» **Passage cité**

L’Etrange Festival : Jour 1

En ce jeudi 5 septembre, nous avons bel et bien entamé concrètement le festival, avec une journée, comme dit dans l’article consacré à la soirée d’ouverture, remplie avec pas moins de 4 films. Journée type pour un festivalier assidu, pouvant parfois s’avérer rude selon la qualité des films. En ce premier jour rempli, qui sera suivi de plein d’autres aussi riches, avouons ne pas avoir eu trop à nous plaindre globalement, malgré des films manquant pour la plupart d’une densité qui les ferait aller au-delà du simple exercice de style. Mais des exercices de style réussis, c’est bien le principal.

» **Extrait de données**
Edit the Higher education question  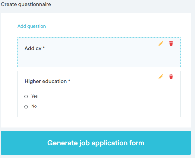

» **Consignes**
• A. Extrayez du passage cité le texte allant de "L’Etrange Festival : Jour" jusqu'à "bien le principal." inclus.
• B. D'après le passage cité, combien de films la journée du jeudi 5 septembre comptait-elle ?
Seul le passage cité sert de référence.

» **Réponses**
• A.
L’Etrange Festival : Jour 1

En ce jeudi 5 septembre, nous avons bel et bien entamé concrètement le festival, avec une journée, comme dit dans l’article consacré à la soirée d’ouverture, remplie avec pas moins de 4 films. Journée type pour un festivalier assidu, pouvant parfois s’avérer rude selon la qualité des films. En ce premier jour rempli, qui sera suivi de plein d’autres aussi riches, avouons ne pas avoir eu trop à nous plaindre globalement, malgré des films manquant pour la plupart d’une densité qui les ferait aller au-delà du simple exercice de style. Mais des exercices de style réussis, c’est bien le principal.

• B. Pas moins de 4 films.